**The task**
Please copy out every one of the records below word for word, keeping each line as it stands.

**Input records**
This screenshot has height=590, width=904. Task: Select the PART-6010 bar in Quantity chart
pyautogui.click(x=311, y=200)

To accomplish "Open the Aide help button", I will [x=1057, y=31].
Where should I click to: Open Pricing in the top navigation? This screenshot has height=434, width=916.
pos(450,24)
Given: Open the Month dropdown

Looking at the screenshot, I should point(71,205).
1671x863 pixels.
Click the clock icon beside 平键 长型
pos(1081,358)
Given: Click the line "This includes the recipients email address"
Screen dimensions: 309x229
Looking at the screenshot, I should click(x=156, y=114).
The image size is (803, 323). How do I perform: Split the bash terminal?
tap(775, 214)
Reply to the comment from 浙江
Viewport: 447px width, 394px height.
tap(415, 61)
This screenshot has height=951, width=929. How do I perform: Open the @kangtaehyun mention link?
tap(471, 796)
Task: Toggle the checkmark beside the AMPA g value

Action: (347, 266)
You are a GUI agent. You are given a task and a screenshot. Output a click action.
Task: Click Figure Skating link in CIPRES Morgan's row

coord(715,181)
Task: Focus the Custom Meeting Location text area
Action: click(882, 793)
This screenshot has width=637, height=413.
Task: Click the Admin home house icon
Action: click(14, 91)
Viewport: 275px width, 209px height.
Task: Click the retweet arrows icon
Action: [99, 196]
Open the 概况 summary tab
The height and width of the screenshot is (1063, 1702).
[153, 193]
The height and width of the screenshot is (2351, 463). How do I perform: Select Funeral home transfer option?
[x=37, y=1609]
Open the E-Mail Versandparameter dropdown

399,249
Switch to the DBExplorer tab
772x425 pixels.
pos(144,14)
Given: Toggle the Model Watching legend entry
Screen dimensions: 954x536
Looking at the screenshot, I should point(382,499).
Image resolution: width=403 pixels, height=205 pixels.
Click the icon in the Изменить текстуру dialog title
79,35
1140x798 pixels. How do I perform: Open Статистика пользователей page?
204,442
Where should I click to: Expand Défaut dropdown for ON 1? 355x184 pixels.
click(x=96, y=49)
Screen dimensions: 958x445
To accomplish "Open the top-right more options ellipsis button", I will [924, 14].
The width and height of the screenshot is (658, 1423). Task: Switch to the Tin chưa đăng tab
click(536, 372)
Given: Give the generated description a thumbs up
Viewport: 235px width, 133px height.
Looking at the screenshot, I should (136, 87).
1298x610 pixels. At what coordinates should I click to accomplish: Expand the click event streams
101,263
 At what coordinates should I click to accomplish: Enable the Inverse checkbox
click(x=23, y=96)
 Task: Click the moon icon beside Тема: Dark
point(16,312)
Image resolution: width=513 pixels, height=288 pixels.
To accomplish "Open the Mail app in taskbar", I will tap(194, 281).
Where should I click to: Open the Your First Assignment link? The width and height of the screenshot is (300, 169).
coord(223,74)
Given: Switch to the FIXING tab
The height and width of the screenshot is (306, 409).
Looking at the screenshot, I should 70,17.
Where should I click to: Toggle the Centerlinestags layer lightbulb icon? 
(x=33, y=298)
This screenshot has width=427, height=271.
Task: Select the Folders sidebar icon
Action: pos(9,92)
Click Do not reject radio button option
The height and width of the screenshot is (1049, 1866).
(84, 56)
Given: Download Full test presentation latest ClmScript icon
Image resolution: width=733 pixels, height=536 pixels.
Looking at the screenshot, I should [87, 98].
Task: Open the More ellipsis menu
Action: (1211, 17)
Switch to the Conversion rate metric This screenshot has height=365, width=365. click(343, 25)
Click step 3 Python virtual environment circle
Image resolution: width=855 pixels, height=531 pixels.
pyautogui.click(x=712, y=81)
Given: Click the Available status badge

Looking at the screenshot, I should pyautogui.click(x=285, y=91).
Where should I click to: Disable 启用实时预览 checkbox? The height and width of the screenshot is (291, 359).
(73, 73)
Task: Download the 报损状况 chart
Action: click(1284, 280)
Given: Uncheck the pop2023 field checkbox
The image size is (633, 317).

**Response to the task**
This screenshot has height=590, width=904. Task: Select the PART-6010 bar in Quantity chart
pyautogui.click(x=311, y=200)

To accomplish "Open the Aide help button", I will [x=1057, y=31].
Where should I click to: Open Pricing in the top navigation? This screenshot has height=434, width=916.
pos(450,24)
Given: Open the Month dropdown

Looking at the screenshot, I should point(71,205).
1671x863 pixels.
Click the clock icon beside 平键 长型
pos(1081,358)
Given: Click the line "This includes the recipients email address"
Screen dimensions: 309x229
Looking at the screenshot, I should click(x=156, y=114).
The image size is (803, 323). How do I perform: Split the bash terminal?
tap(775, 214)
Reply to the comment from 浙江
Viewport: 447px width, 394px height.
tap(415, 61)
This screenshot has height=951, width=929. How do I perform: Open the @kangtaehyun mention link?
tap(471, 796)
Task: Toggle the checkmark beside the AMPA g value

Action: (347, 266)
You are a GUI agent. You are given a task and a screenshot. Output a click action.
Task: Click Figure Skating link in CIPRES Morgan's row

coord(715,181)
Task: Focus the Custom Meeting Location text area
Action: click(882, 793)
This screenshot has width=637, height=413.
Task: Click the Admin home house icon
Action: click(14, 91)
Viewport: 275px width, 209px height.
Task: Click the retweet arrows icon
Action: [99, 196]
Open the 概况 summary tab
The height and width of the screenshot is (1063, 1702).
[153, 193]
The height and width of the screenshot is (2351, 463). How do I perform: Select Funeral home transfer option?
[x=37, y=1609]
Open the E-Mail Versandparameter dropdown

399,249
Switch to the DBExplorer tab
772x425 pixels.
pos(144,14)
Given: Toggle the Model Watching legend entry
Screen dimensions: 954x536
Looking at the screenshot, I should point(382,499).
Image resolution: width=403 pixels, height=205 pixels.
Click the icon in the Изменить текстуру dialog title
79,35
1140x798 pixels. How do I perform: Open Статистика пользователей page?
204,442
Where should I click to: Expand Défaut dropdown for ON 1? 355x184 pixels.
click(x=96, y=49)
Screen dimensions: 958x445
To accomplish "Open the top-right more options ellipsis button", I will [924, 14].
The width and height of the screenshot is (658, 1423). Task: Switch to the Tin chưa đăng tab
click(536, 372)
Given: Give the generated description a thumbs up
Viewport: 235px width, 133px height.
Looking at the screenshot, I should (136, 87).
1298x610 pixels. At what coordinates should I click to accomplish: Expand the click event streams
101,263
 At what coordinates should I click to accomplish: Enable the Inverse checkbox
click(x=23, y=96)
 Task: Click the moon icon beside Тема: Dark
point(16,312)
Image resolution: width=513 pixels, height=288 pixels.
To accomplish "Open the Mail app in taskbar", I will tap(194, 281).
Where should I click to: Open the Your First Assignment link? The width and height of the screenshot is (300, 169).
coord(223,74)
Given: Switch to the FIXING tab
The height and width of the screenshot is (306, 409).
Looking at the screenshot, I should 70,17.
Where should I click to: Toggle the Centerlinestags layer lightbulb icon? 
(x=33, y=298)
This screenshot has width=427, height=271.
Task: Select the Folders sidebar icon
Action: pos(9,92)
Click Do not reject radio button option
The height and width of the screenshot is (1049, 1866).
(84, 56)
Given: Download Full test presentation latest ClmScript icon
Image resolution: width=733 pixels, height=536 pixels.
Looking at the screenshot, I should [87, 98].
Task: Open the More ellipsis menu
Action: (1211, 17)
Switch to the Conversion rate metric This screenshot has height=365, width=365. click(343, 25)
Click step 3 Python virtual environment circle
Image resolution: width=855 pixels, height=531 pixels.
pyautogui.click(x=712, y=81)
Given: Click the Available status badge

Looking at the screenshot, I should pyautogui.click(x=285, y=91).
Where should I click to: Disable 启用实时预览 checkbox? The height and width of the screenshot is (291, 359).
(73, 73)
Task: Download the 报损状况 chart
Action: click(1284, 280)
Given: Uncheck the pop2023 field checkbox
The image size is (633, 317).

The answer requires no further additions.